O conhecimento de Galeno na área da Terapêutica encontra-se principalmente na sua grande obra Método Terapêutico (Methodus Medendi), conhecida em inglês como Sobre a Arte da Terapia (On the Art of Healing).

Ao nível da Cirurgia, Galeno não possuia um vasto conhecimento, à excepção de pequenas cirurgias para reparar lesões, enquanto trabalhava como médico de gladiadores.

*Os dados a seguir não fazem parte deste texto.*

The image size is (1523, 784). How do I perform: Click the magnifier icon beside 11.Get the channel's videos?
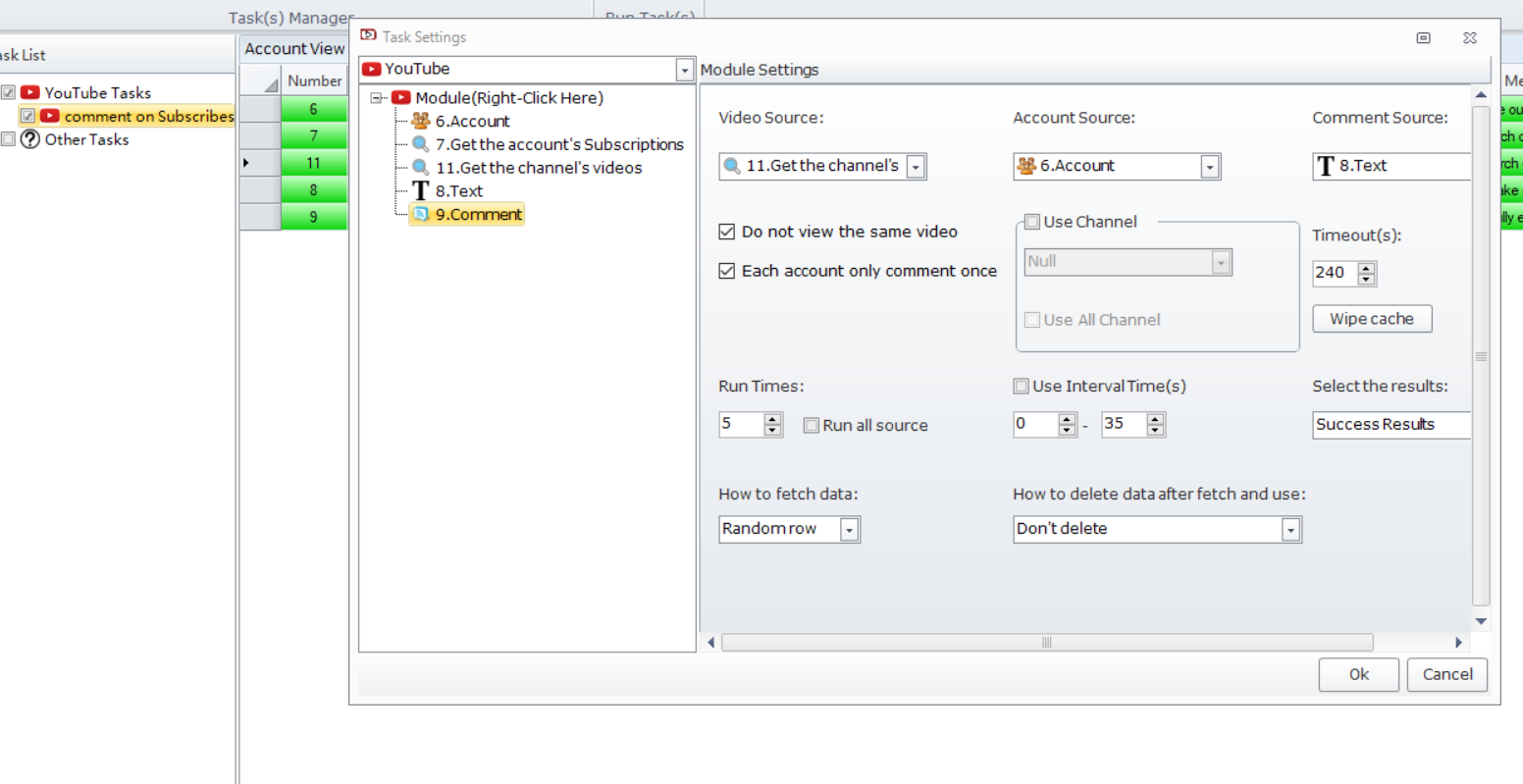point(421,168)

Em Filosofia foi grandemente influenciado pelo Platonismo, tendo também no entanto influências hipocráticas que exerceram forte contributo nas suas práticas médicas. Desta forma, Galeno criou uma conexão entre estas duas vertentes na sua grande obra Sobre as Doutrinas de Hipócrates e Platão (On The Doctrines of Hippocrates and Plato). Contudo não se limitou a interpretar o trabalho de outros filósofos e ficou ele mesmo conhecido nesta área e no campo da lógica através de obras como Sobre a Prova Científica (On the Scientific Proof) e Introdução à Lógica (Introduction to Logic).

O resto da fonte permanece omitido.